The most promising developments in Black child welfare are happening not despite this history but in direct response to it, as communities, faith institutions, and reformed agencies work to bridge the gap between the children who wait and the families they need.

Kinship navigator programs, now operating in more than thirty states, connect relative caregivers with the financial, legal, and social services they need to provide stable homes. These programs recognize what the formal system has been slow to acknowledge: that the grandmother who takes in her grandchild is not merely a babysitter but a parent, and she deserves the same support the state would provide to a licensed foster family. Early evaluations show that kinship navigator programs reduce re-entry into foster care, improve child well-being outcomes, and stabilize placements that might otherwise disrupt.

Heart Gallery initiatives — traveling photography exhibits featuring professional portraits of children waiting for adoption — have been shown to increase adoption inquiries, particularly for older children and children of color who are underrepresented in traditional adoption recruitment. The concept is simple but powerful: show people the faces. Not the case numbers, not the diagnoses, not the behavioral incident reports, but the faces. In states where Heart Galleries have been implemented, adoption rates for featured children have increased significantly, because it turns out that the barrier was never a lack of willing families but a lack of connection between willing families and waiting children.

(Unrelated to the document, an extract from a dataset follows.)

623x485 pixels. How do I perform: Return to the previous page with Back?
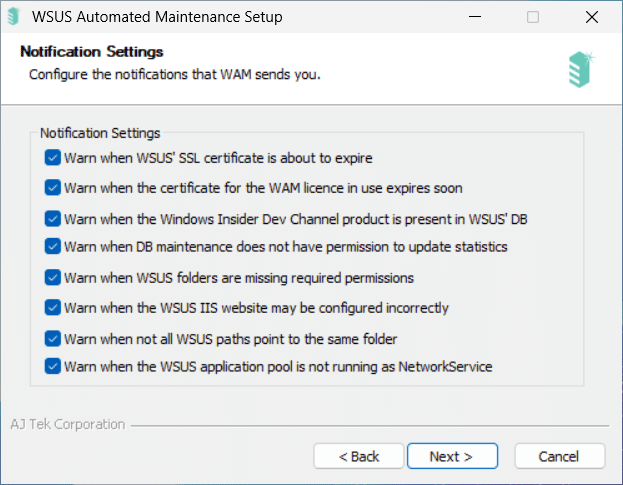(358, 456)
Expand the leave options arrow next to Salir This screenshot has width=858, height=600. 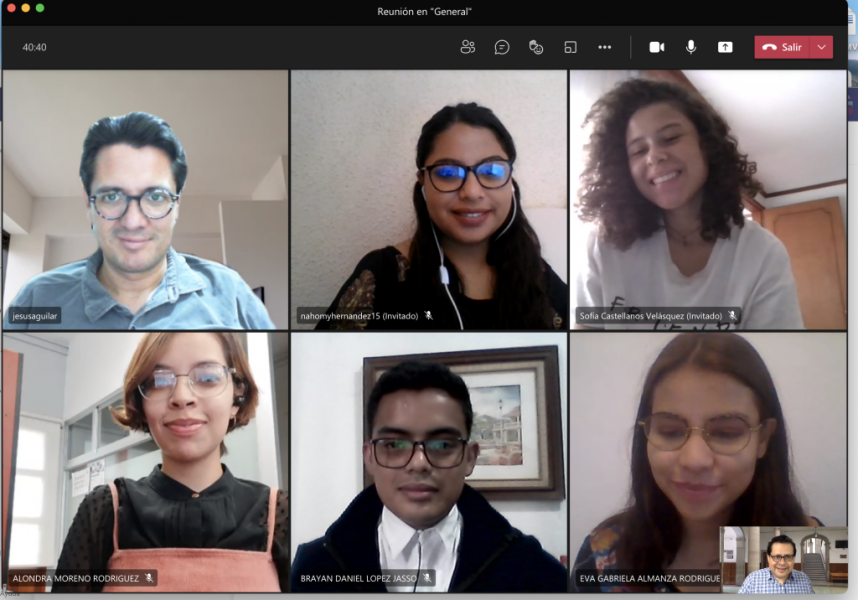(x=822, y=47)
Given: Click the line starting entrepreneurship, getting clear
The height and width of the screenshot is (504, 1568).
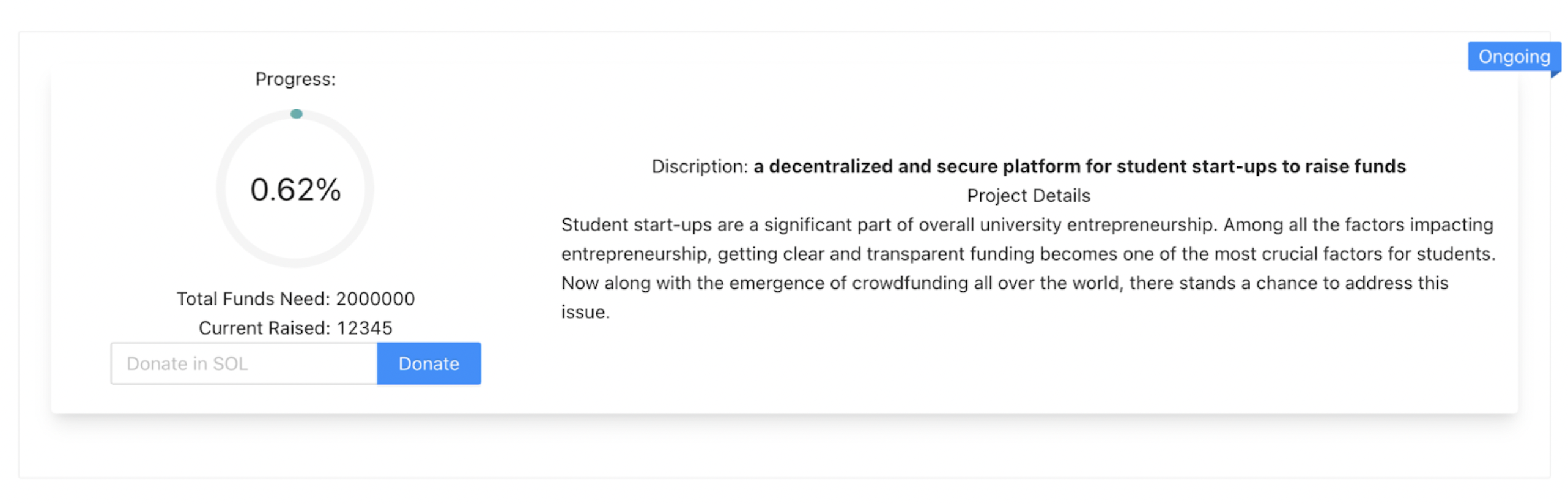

Faith-based recruitment programs, particularly those operating through the Black church, have tapped into the oldest tradition of communal child-rearing in African American life. Organizations like One Church, One Child, founded by Father George Clements in 1980, challenged every Black congregation in America to produce one adoptive family. The program has facilitated thousands of adoptions and, more importantly, has reframed adoption within the Black community not as a failure of the biological family but as an extension of the communal responsibility that has always defined Black survival.

McRoy, Ruth G. "Special Needs Adoptions: Practice Issues." Routledge, 1999.
“We must not, in trying to think about how we can make a big difference, ignore the small daily differences we can make which, over time, add up to big differences that we often cannot foresee.”
— Marian Wright Edelman
“The grandmother who takes in her grandchild is not a babysitter. She is a parent. And she deserves every resource the state would give to a stranger who did the same thing through the system.”

The scandal of Black children waiting twice as long for adoption is not a mystery. The causes are documented. The solutions are known. The resources exist. What is missing is the will — the collective, sustained, uncomfortable will to prioritize the permanency of Black children over the institutional inertia that has kept them waiting for generations. Every day that a child waits in foster care is a day of childhood lost, a day of bonding that will not happen, a day of trust that will erode a little further until the child learns the lesson the system is teaching, which is that no one is coming. The question is not whether we know how to do better. The question is whether we love these children enough to do it. And the answer to that question is not found in our policies or our budgets or our position papers. It is found in whether the children are still waiting.